## Source extract
^^^^^^^^^^^^^^^^
Diagnosing High Variance

A model likely has high variance when:

Symptom Interpretation
Training loss is very low Model fits training data
Validation loss is much higher Generalization gap
Validation metric fluctuates strongly Model or dataset instability
Performance depends heavily on random seed Training is sensitive
Small data changes alter results Model depends on sample noise

Ways to reduce variance:

  1. Add more training data.
  2. Use data augmentation.
  3. Increase weight decay.
  4. Add dropout.
  5. Use early stopping.
  6. Reduce model capacity.
  7. Improve label quality.
  8. Use ensembling.
  9. Use a better train-validation split.

Example with dropout and weight decay:

model = torch.nn.Sequential(
    torch.nn.Linear(784, 512),
    torch.nn.ReLU(),
    torch.nn.Dropout(p=0.3),
    torch.nn.Linear(512, 512),
    torch.nn.ReLU(),
    torch.nn.Dropout(p=0.3),
    torch.nn.Linear(512, 10),
)
^^^^^^^^^^^^^^^^
## Assigned task A
State whether each statement agrees with the passage on high variance, answering yes or no and quoting the words of the passage that decide it: (i) early stopping is given as a way to reduce variance; (ii) increasing model capacity is recommended for reducing variance; (iii) the dropout layers in the example use a probability of 0.5.
## Assigned task B
Resume the passage on high variance from the point at which it stops.
The records that follow come from a separate source and are unrelated to the passage on high variance.

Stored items
^^^^^^^^^^^^^^^^
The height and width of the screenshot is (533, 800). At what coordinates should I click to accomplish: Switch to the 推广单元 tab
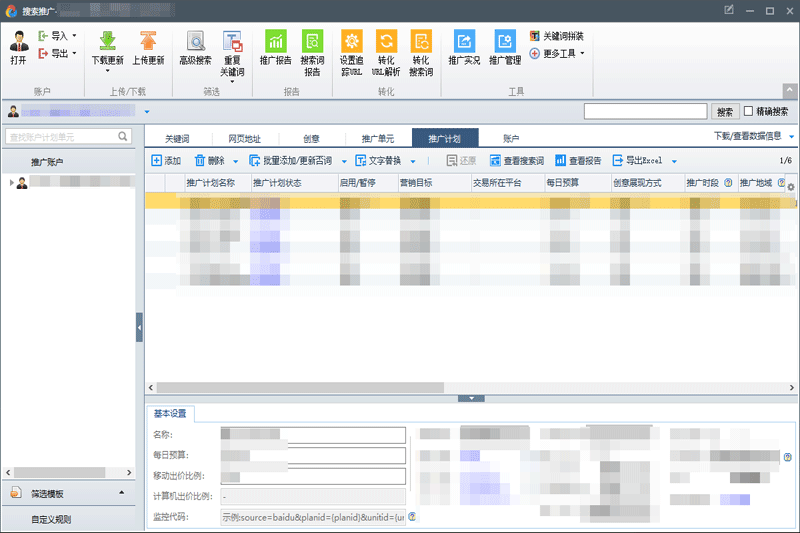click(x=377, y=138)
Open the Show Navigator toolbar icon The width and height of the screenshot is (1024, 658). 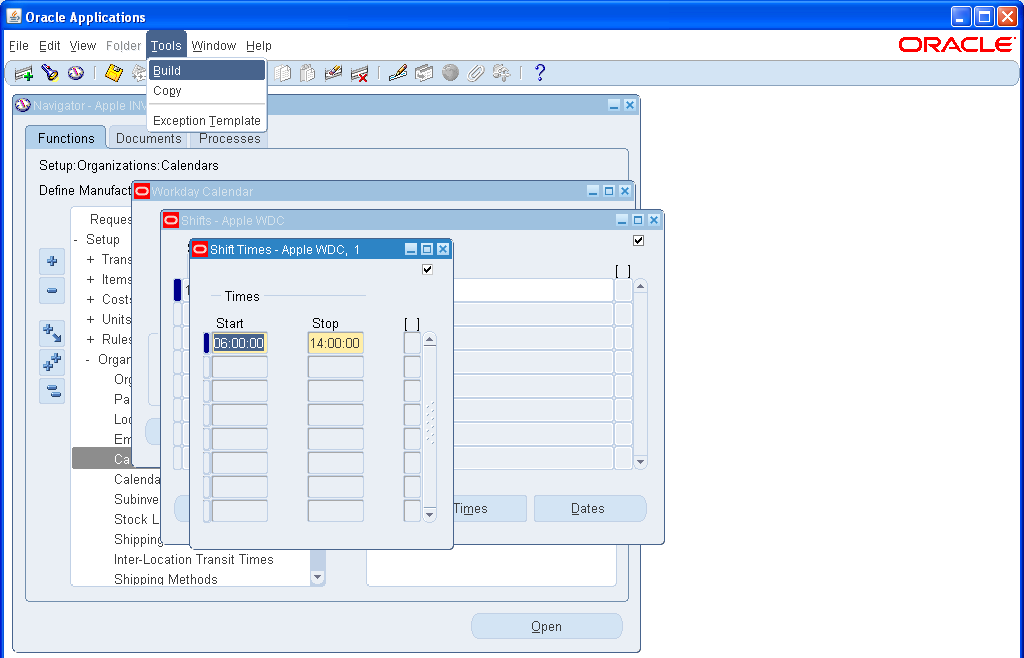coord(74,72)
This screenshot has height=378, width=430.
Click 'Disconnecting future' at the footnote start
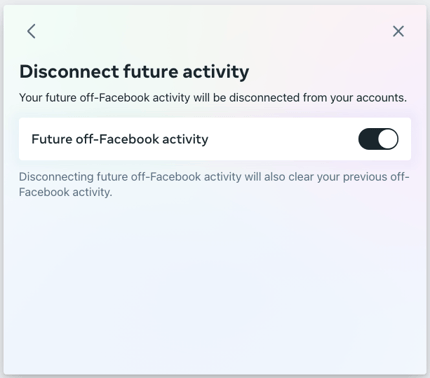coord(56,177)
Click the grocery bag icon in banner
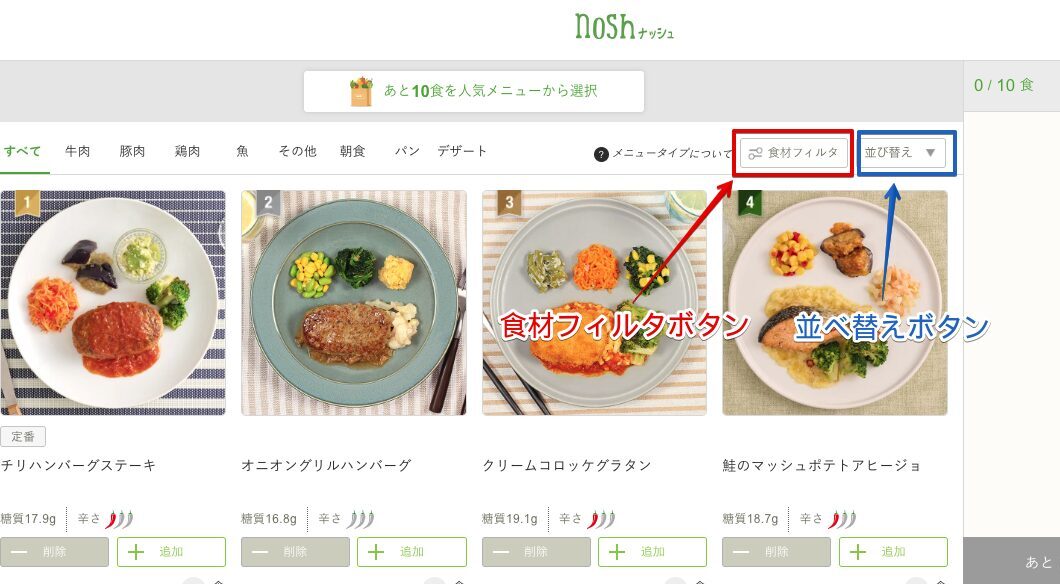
^^^^^^^^^^^^^^^^
## Exercise output A
(i) Yes: "Use early stopping."
(ii) No: "Reduce model capacity."
(iii) No: "torch.nn.Dropout(p=0.3),"

## Exercise output B
optimizer = torch.optim.AdamW(
    model.parameters(),
    lr=3e-4,
    weight_decay=0.01,
)

Dropout injects noise into hidden activations during training. Weight decay discourages large parameter values. Both can reduce overfitting.

Learning Curves

Learning curves plot performance as the amount of training data increases.

They help distinguish bias from variance.

A high-bias model usually has training and validation errors close together, both at poor values. Adding more data often gives little improvement.

A high-variance model usually has low training error and much higher validation error. Adding more data often helps.

Learning curve pattern Diagnosis
High train error, high validation error High bias
Low train error, high validation error High variance
Both improve with more data Data helps
Validation error stops improving Model, data, or objective limit

Learning curves are useful because they show whether more data is likely to help. If the model already underfits, collecting more data may be less useful than improving the model.

Validation Gap

The validation gap is the difference between validation error and training error.

For losses:

$$ \text{gap} = L_{\text{val}} - L_{\text{train}}. $$

For accuracy:

$$ \text{gap} = \text{Acc}{\text{train}} - \text{Acc}{\text{val}}. $$

A small gap with poor performance suggests underfitting. A large gap suggests overfitting.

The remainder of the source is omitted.